Cell phones are necessary for many busy families and social butterflies to keep in touch but students heading to class Monday should keep their phones out of sight and turned off during the school day.

Cabot has a zero-tolerance rule for cell phone use during the school day.

“No activation during the school day includes text messaging, pictures or checking voice mail,” said Tony Thurman, principal at Cabot High School.

Phones being used during class time are confiscated until the end of the day and first-time offenders are punished with Saturday school, a four-hour detention.

Students who break the rule twice are given in-school suspension for one day. Ever since a five-year-old state law said students could have cell phones on campus after class, school officials have been grappling with the problem of how to keep the phones from being disruptive during class.

Some students may try to dodge school rules by using “mosquito” or “stealth” ring tones that are too high pitched for many adults to hear.

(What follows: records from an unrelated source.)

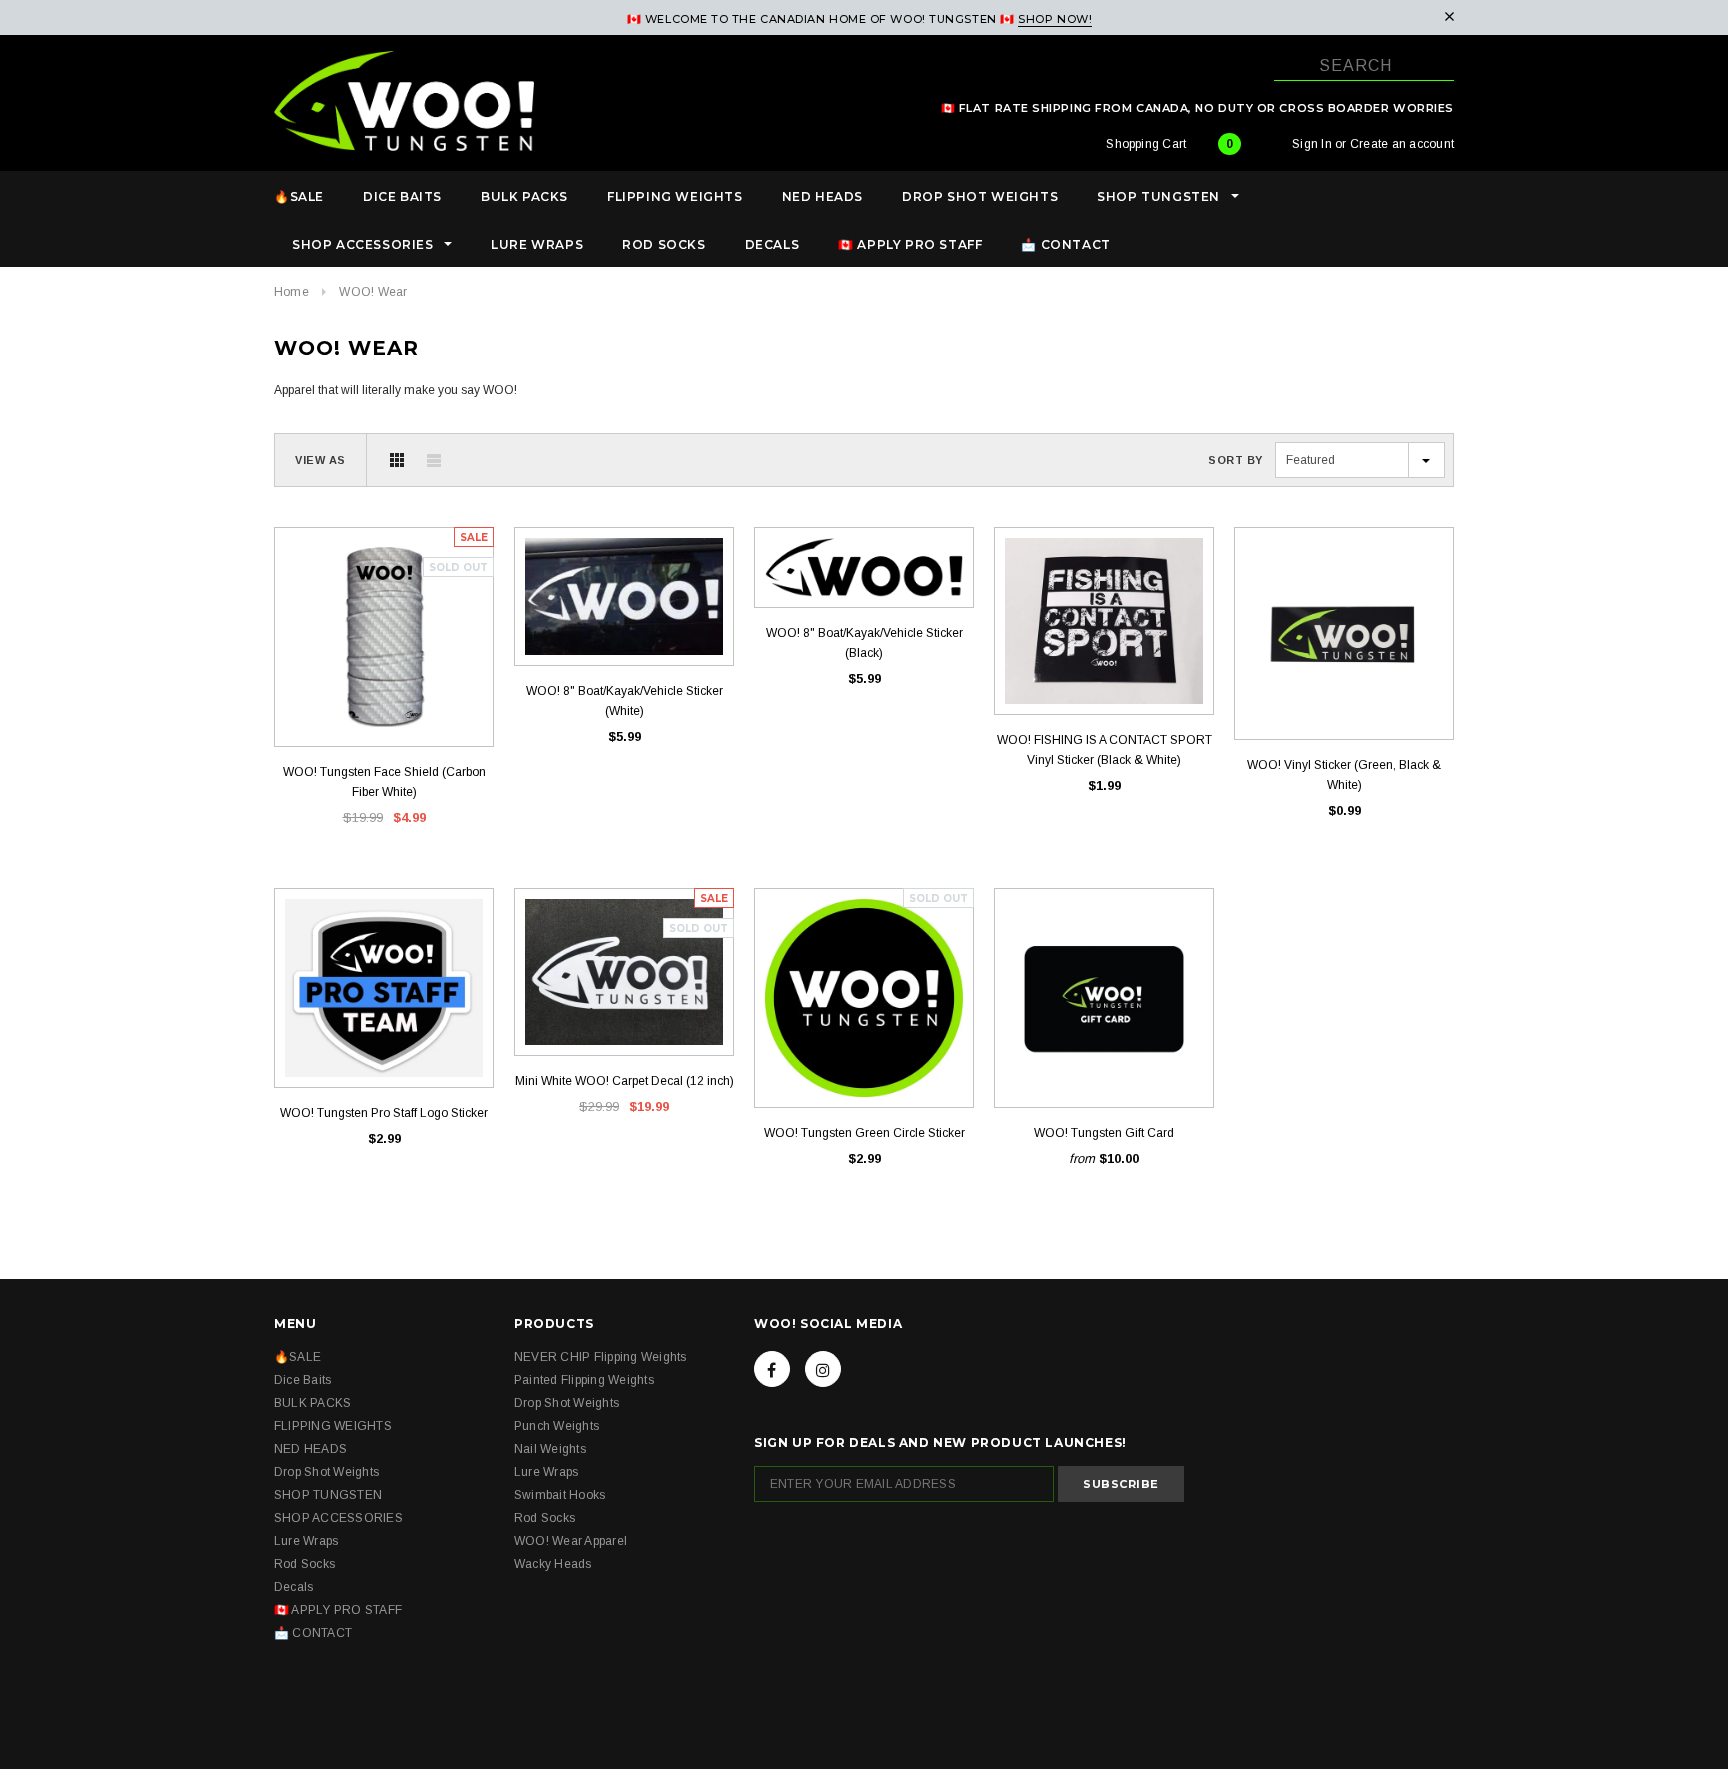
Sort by (1235, 460)
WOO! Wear (373, 292)
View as (320, 460)
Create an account (1402, 144)
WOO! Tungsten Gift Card (1104, 1133)
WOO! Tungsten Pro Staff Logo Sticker (384, 1113)
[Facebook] (772, 1369)
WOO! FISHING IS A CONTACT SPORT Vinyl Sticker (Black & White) (1104, 750)
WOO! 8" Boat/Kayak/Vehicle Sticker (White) (624, 701)
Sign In (1312, 144)
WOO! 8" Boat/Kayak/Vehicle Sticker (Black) (864, 643)
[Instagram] (823, 1369)
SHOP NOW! (1055, 19)
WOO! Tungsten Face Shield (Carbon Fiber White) (384, 782)
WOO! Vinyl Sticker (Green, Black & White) (1344, 775)
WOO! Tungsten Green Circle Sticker (864, 1133)
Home (291, 292)
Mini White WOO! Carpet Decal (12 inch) (624, 1081)
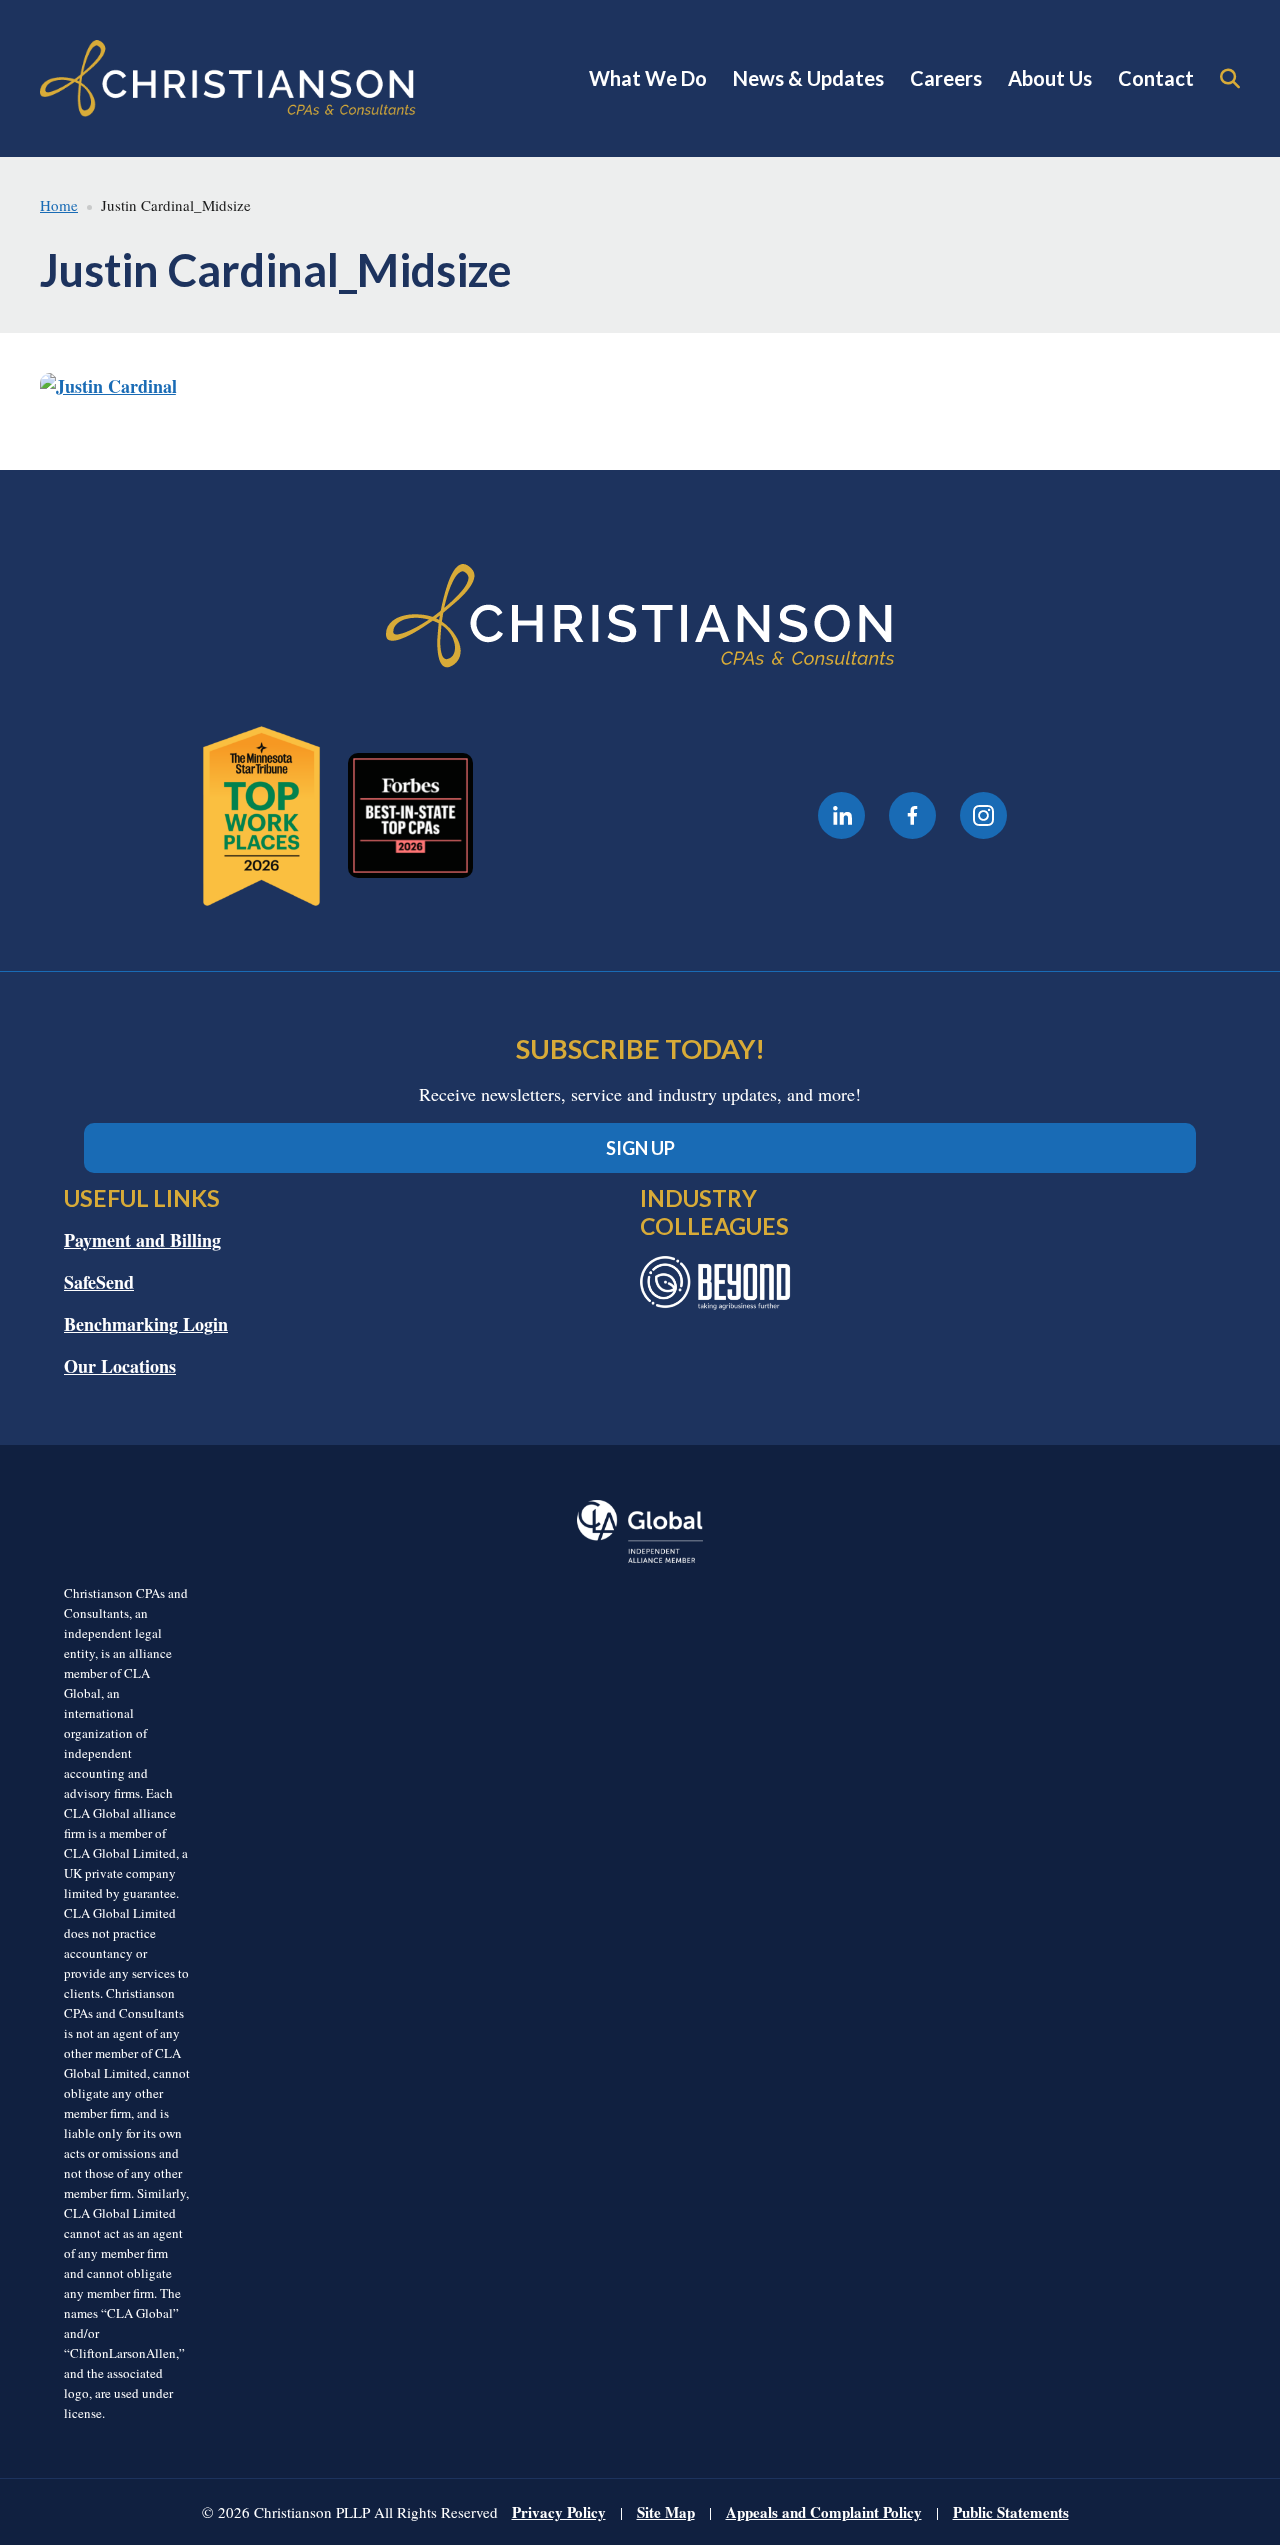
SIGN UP (640, 1148)
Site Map (666, 2512)
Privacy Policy (559, 2512)
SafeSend (99, 1282)
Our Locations (120, 1366)
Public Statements (1011, 2512)
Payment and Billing (142, 1240)
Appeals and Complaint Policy (824, 2512)
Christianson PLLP (228, 78)
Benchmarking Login (146, 1324)
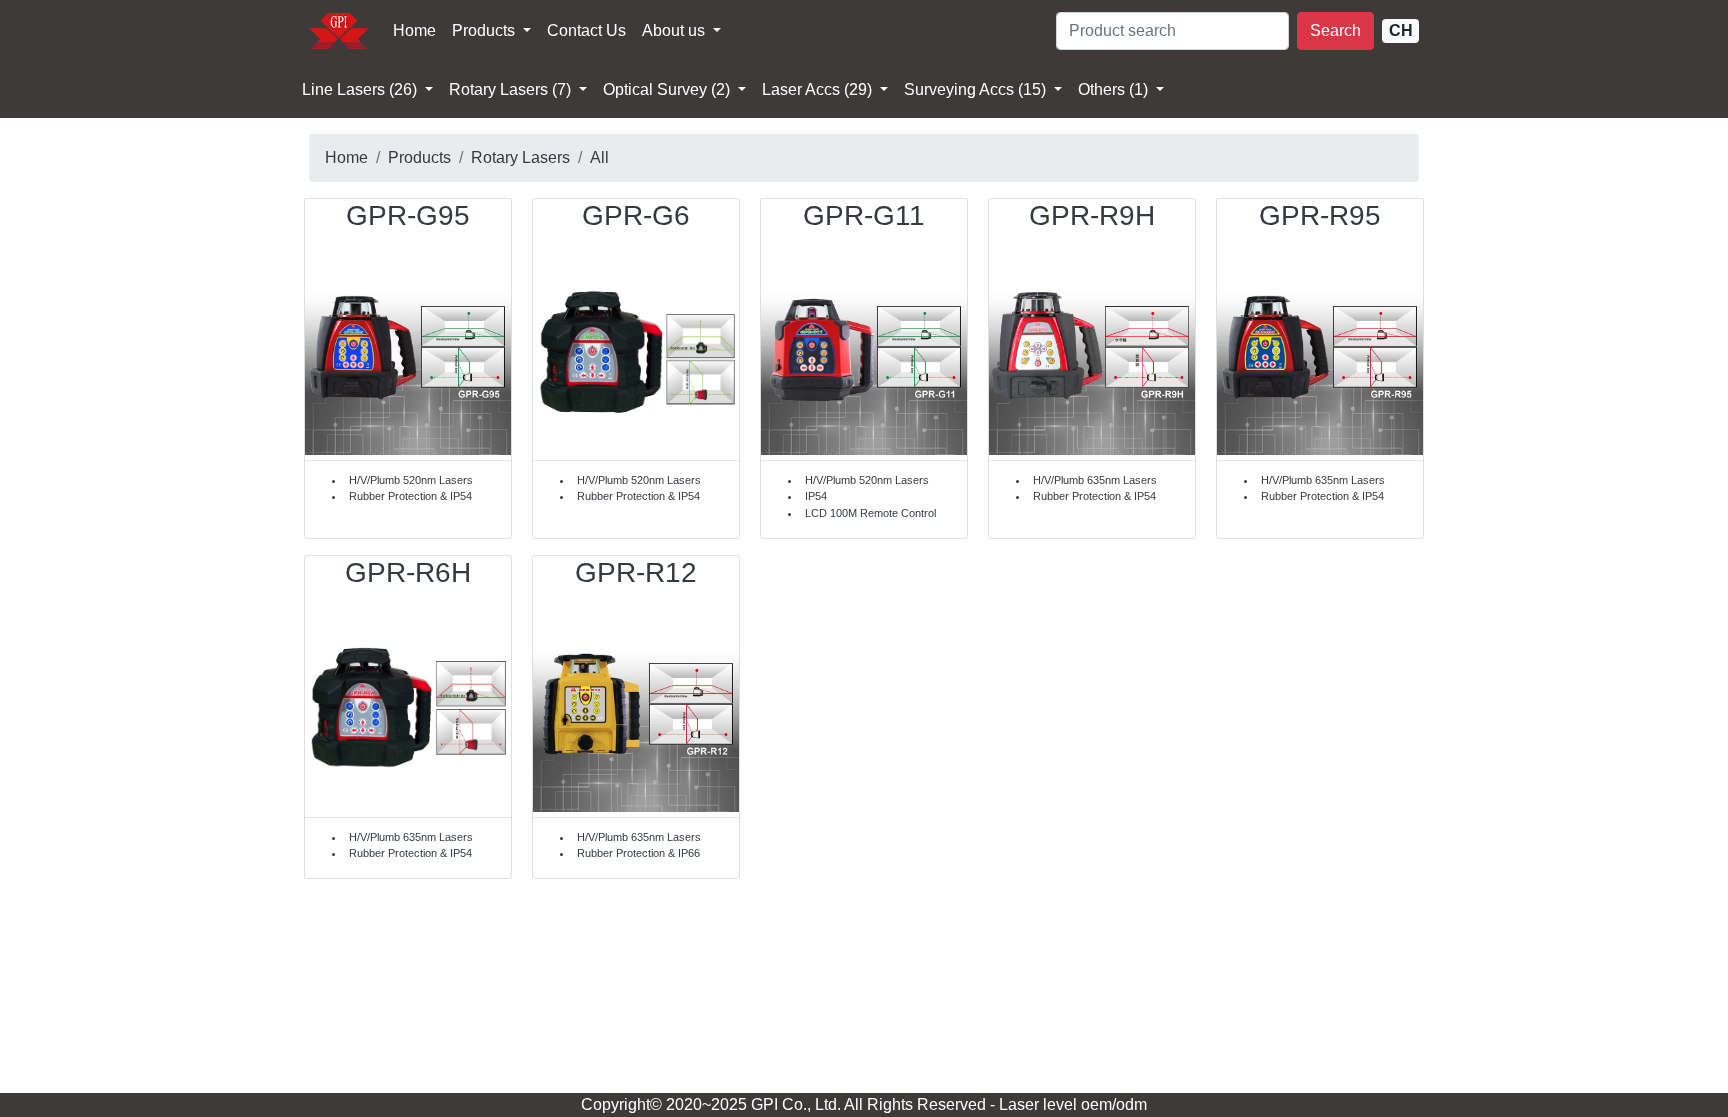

The tones were first created by Howard Stapleton in Great Britain as a way for shopkeepers to annoy teenage loiterers by playing the tone constantly in their stores. The tones vary from a cricket-like chirp to electronic hums and pulses similar to the sounds a computer hard drive makes.

Beebe School District tried to keep problems to a minimum with a rule that students couldn’t have phones on their persons during the school day. But this year, that rule is softened. Students can have the phones on them, but they have to stay turned off and out of sight.

One infraction means the principal tells parents.

Break the rule twice and the phone is confiscated for one week. Break it three times and it is confiscated until the end of the semester.

The Beebe School Board ap-proved the new cell phone rules in June for inclusion in the 2006-2007 student handbook after principals said some students use the phones to text-message test an-swers and to take pictures of test answers.
The Beebe School Board also authorized a ban on using cell phones while driving on campus.
The case against cell phones isn’t simply distraction.

By using text messaging, students may gossip, cheat on tests or start fights. In the Pulaski County Special School District, cell phones are banned from campus during normal school hours with the exception being students enrolled in extracurricular activities.

“A lot of parents want to be able to contact their children in case of emergency and a parent can get an exception for their student by speaking to the principal,” said Brenda Bowles, director of Equity and Multicultural Education for PCSSD.

In Lonoke the rules are very much the same. Any exemptions regarding cell phone use must be for health or other compelling reasons. If a cell phone is found, it will be confiscated and parents must pick it up. A second infraction results in Saturday school, a third offense will get the student three days of in-school suspension.